■ **Task brief**
Pull out every line of the records below that contains the word "Open", and copy each one in full.

■ **Entries supplied**

[start]

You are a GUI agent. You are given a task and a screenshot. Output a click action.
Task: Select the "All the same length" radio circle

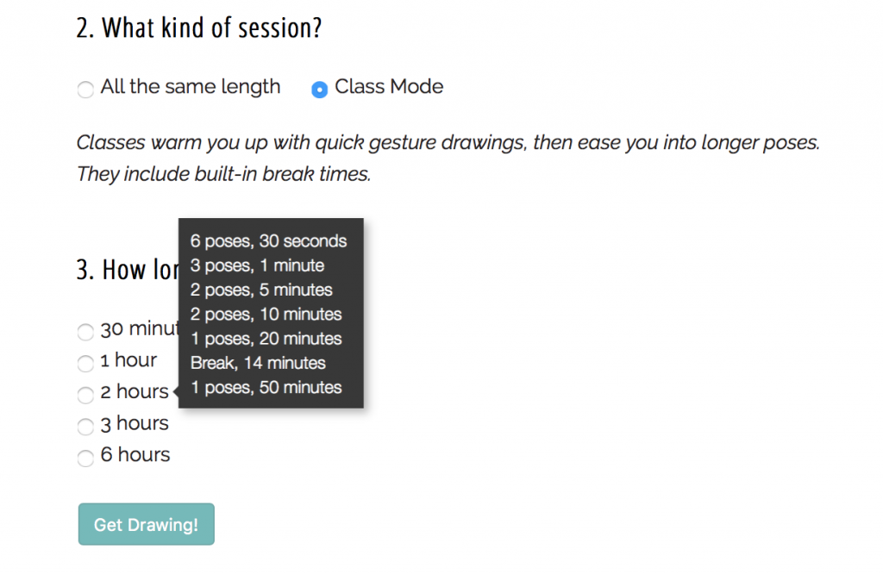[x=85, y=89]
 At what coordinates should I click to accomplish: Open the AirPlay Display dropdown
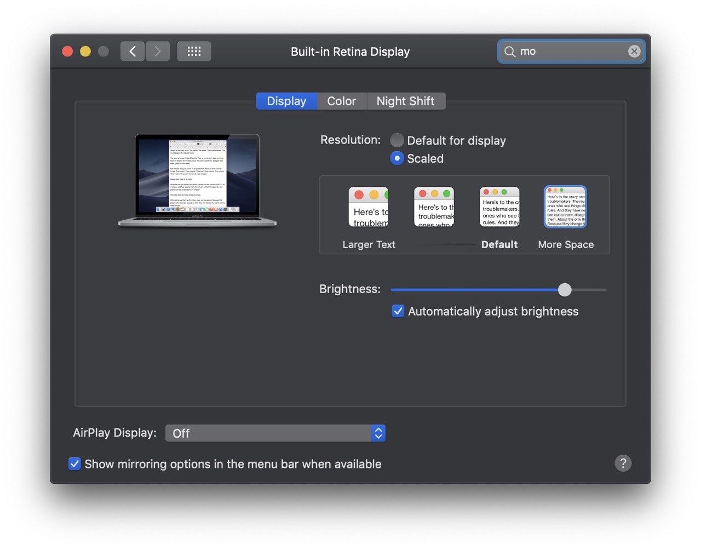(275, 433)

[end]
[start]

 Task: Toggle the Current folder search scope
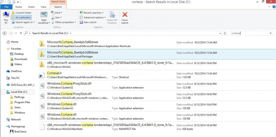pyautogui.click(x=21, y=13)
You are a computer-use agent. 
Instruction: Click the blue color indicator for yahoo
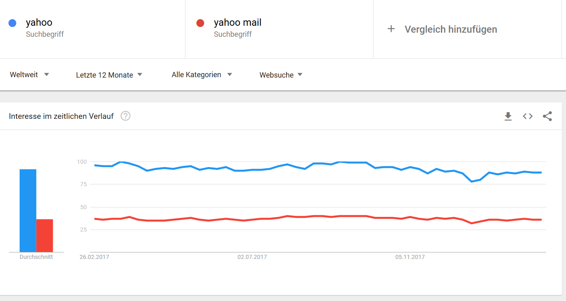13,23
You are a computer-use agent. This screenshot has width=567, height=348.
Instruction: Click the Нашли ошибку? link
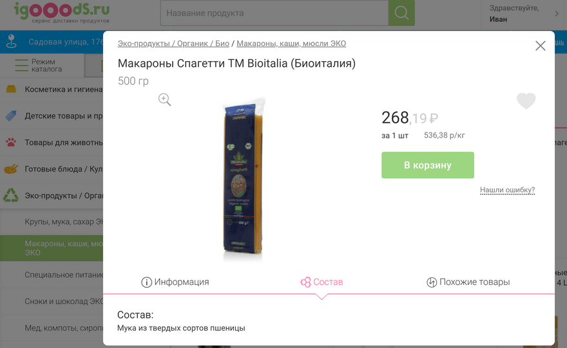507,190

[end]
[start]

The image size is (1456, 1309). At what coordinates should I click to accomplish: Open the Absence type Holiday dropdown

[end]

■ **Output below**
 At what coordinates should I click to accomplish: Open the AirPlay Display dropdown
The image size is (1456, 1309). At what coordinates should I click to accomplish: Open the Absence type Holiday dropdown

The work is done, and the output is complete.